Here Stern notes that Westling’s data indicates penis length is lowest in Asia and greatest in Africa with Europe and its Western Offshoots having intermediate lengths.
There’s a paper which shows stock prices exhibit Granger causality with respect to economic growth in the US, but vice versa does not obtain. This is a good illustration of the careful ste-by-step in conducting this type of analysis, and how it is in fact fraught with issues of getting the number of lags exactly right and avoiding big specification problems.

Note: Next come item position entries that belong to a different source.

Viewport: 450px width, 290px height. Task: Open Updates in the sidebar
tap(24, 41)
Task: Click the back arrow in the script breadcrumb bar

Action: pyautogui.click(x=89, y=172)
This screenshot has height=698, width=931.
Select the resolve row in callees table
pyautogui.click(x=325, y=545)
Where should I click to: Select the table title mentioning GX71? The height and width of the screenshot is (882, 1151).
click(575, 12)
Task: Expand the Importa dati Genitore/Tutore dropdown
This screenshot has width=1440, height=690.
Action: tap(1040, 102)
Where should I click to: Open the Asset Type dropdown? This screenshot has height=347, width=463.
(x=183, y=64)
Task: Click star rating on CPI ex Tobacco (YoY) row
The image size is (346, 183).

Just at the moment when it looks as if the applications of Granger causality are petering out in economics, neuroscience rides to the rescue. I offer you a recent article from a journal in computation biology in this regard – Measuring Granger Causality between Cortical Regions from Voxelwise fMRI BOLD Signals with LASSO.
Here’s the Abstract:
Functional brain network studies using the Blood Oxygen-Level Dependent (BOLD) signal from functional Magnetic Resonance Imaging (fMRI) are becoming increasingly prevalent in research on the neural basis of human cognition. An important problem in functional brain network analysis is to understand directed functional interactions between brain regions during cognitive performance. This problem has important implications for understanding top-down influences from frontal and parietal control regions to visual occipital cortex in visuospatial attention, the goal motivating the present study. A common approach to measuring directed functional interactions between two brain regions is to first create nodal signals by averaging the BOLD signals of all the voxels in each region, and to then measure directed functional interactions between the nodal signals. Another approach, that avoids averaging, is to measure directed functional interactions between all pairwise combinations of voxels in the two regions. Here we employ an alternative approach that avoids the drawbacks of both averaging and pairwise voxel measures. In this approach, we first use the Least Absolute Shrinkage Selection Operator (LASSO) to pre-select voxels for analysis, then compute a Multivariate Vector AutoRegressive (MVAR) model from the time series of the selected voxels, and finally compute summary Granger Causality (GC) statistics from the model to represent directed interregional interactions. We demonstrate the effectiveness of this approach on both simulated and empirical fMRI data. We also show that averaging regional BOLD activity to create a nodal signal may lead to biased GC estimation of directed interregional interactions. The approach presented here makes it feasible to compute GC between brain regions without the need for averaging. Our results suggest that in the analysis of functional brain networks, careful consideration must be given to the way that network nodes and edges are defined because those definitions may have important implications for the validity of the analysis.
So Granger causality is still a vital concept, despite its probably diminishing use in econometrics per se.
Let me close with this thought and promise a future post on the Kaggle and machine learning competitions on identifying the direction of causality in pairs of variables without context.
Correlation does not imply causality—you’ve heard it a thousand times. But causality does imply correlation.